**Selection**

start

# Extended Kalman-filter

This is an implementation of a Kalman-filter and the extendedn Kalman-filter as aprt if an exercise of *Recursive Estimation*.

### Introduction

We model a discrete-time non-linear temporal system as:

\begin{align}
    \mathbf{x}(k) &= q_{k-1}(\mathbf{x}(k-1), \mathbf{v}(k-1) ), \\
    \mathbf{y}(k) &= h_k(\mathbf{x}(k), \mathbf{w}(k)), 
\end{align}

where $\mathbf{x}_k$ are latent states, $\mathbf{y}_k$ are  observations and $q$ and $h$ are (possibly non-linear) functions for states and observations at time $k \in \{0, 1, 2, \dots \}$.

end

**Instruction 1**
In the Kalman-filter text, switch "exercise" to "assignment" and reproduce the passage starting at "# Extended Kalman-filter" and ending at "of *Recursive Estimation*.".
**Instruction 2**
According to the Kalman-filter text, what kind of system is modeled in the Introduction?

**Recorded information**
start

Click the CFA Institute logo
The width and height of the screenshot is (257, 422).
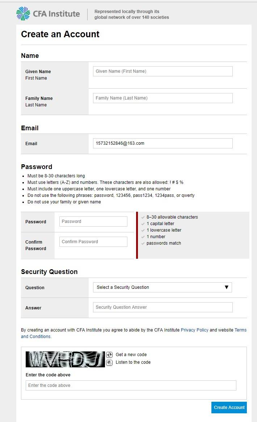[x=48, y=14]
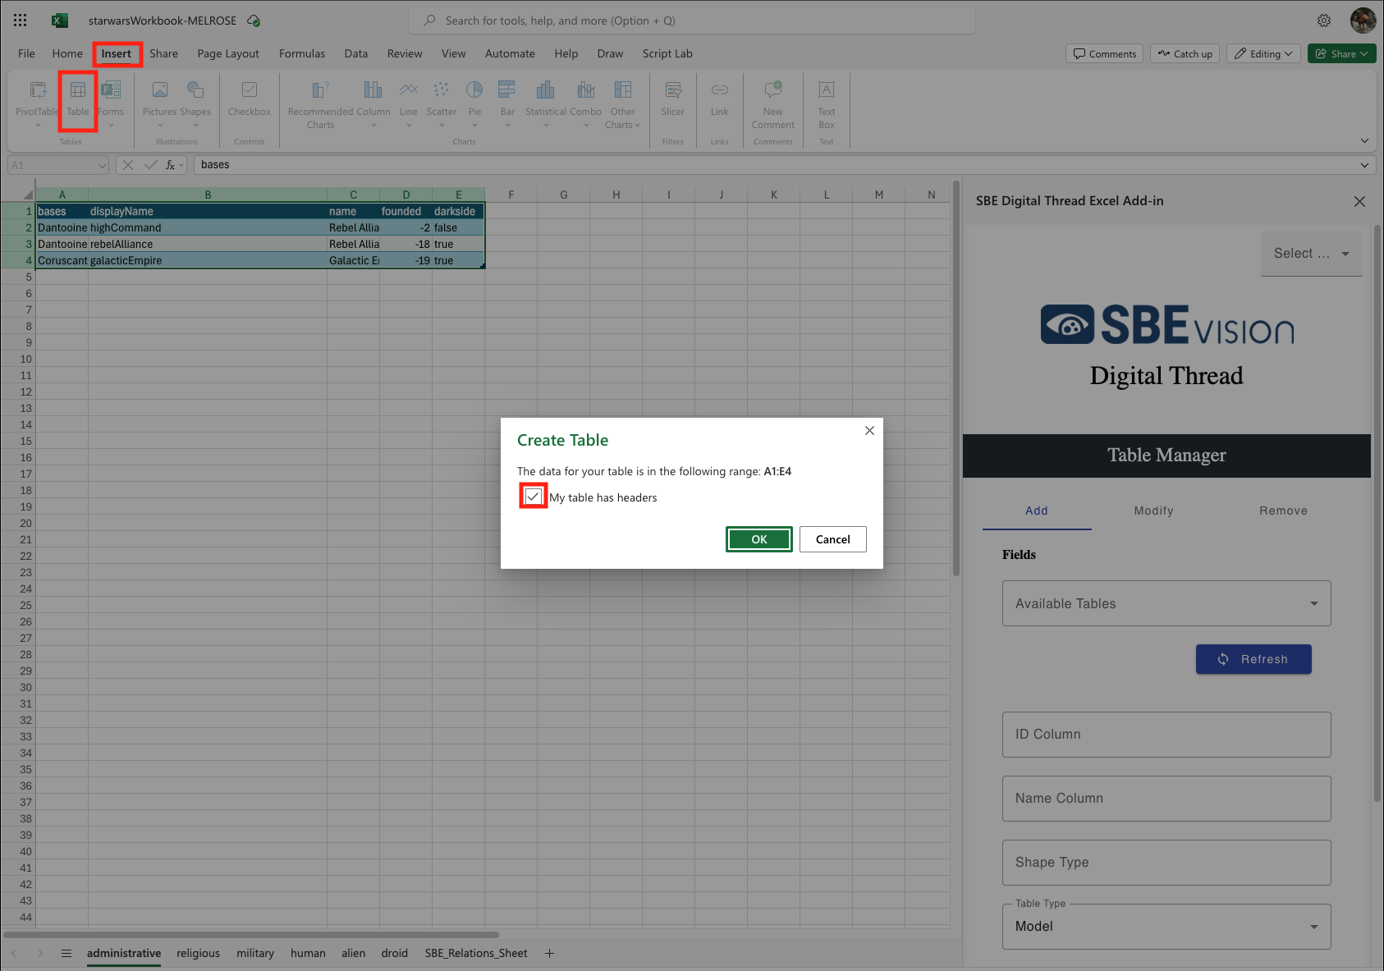Open the Table Type Model dropdown
The image size is (1384, 971).
[x=1166, y=926]
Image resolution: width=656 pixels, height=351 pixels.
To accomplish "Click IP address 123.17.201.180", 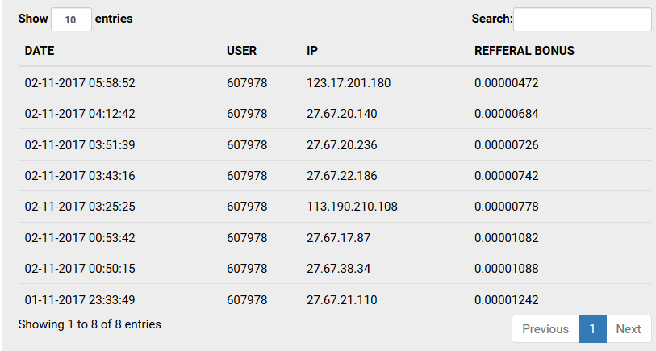I will [349, 83].
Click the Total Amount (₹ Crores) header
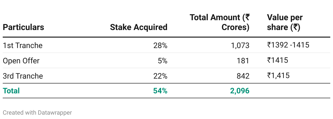333x119 pixels. pyautogui.click(x=219, y=22)
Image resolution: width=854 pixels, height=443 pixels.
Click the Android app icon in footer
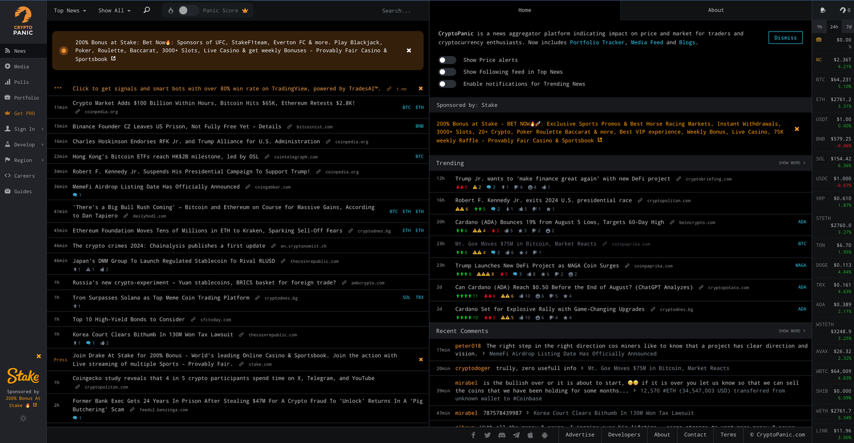tap(544, 435)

end

**Full response 1**
# Extended Kalman-filter

This is an implementation of a Kalman-filter and the extendedn Kalman-filter as aprt if an assignment of *Recursive Estimation*.

**Full response 2**
A discrete-time non-linear temporal system.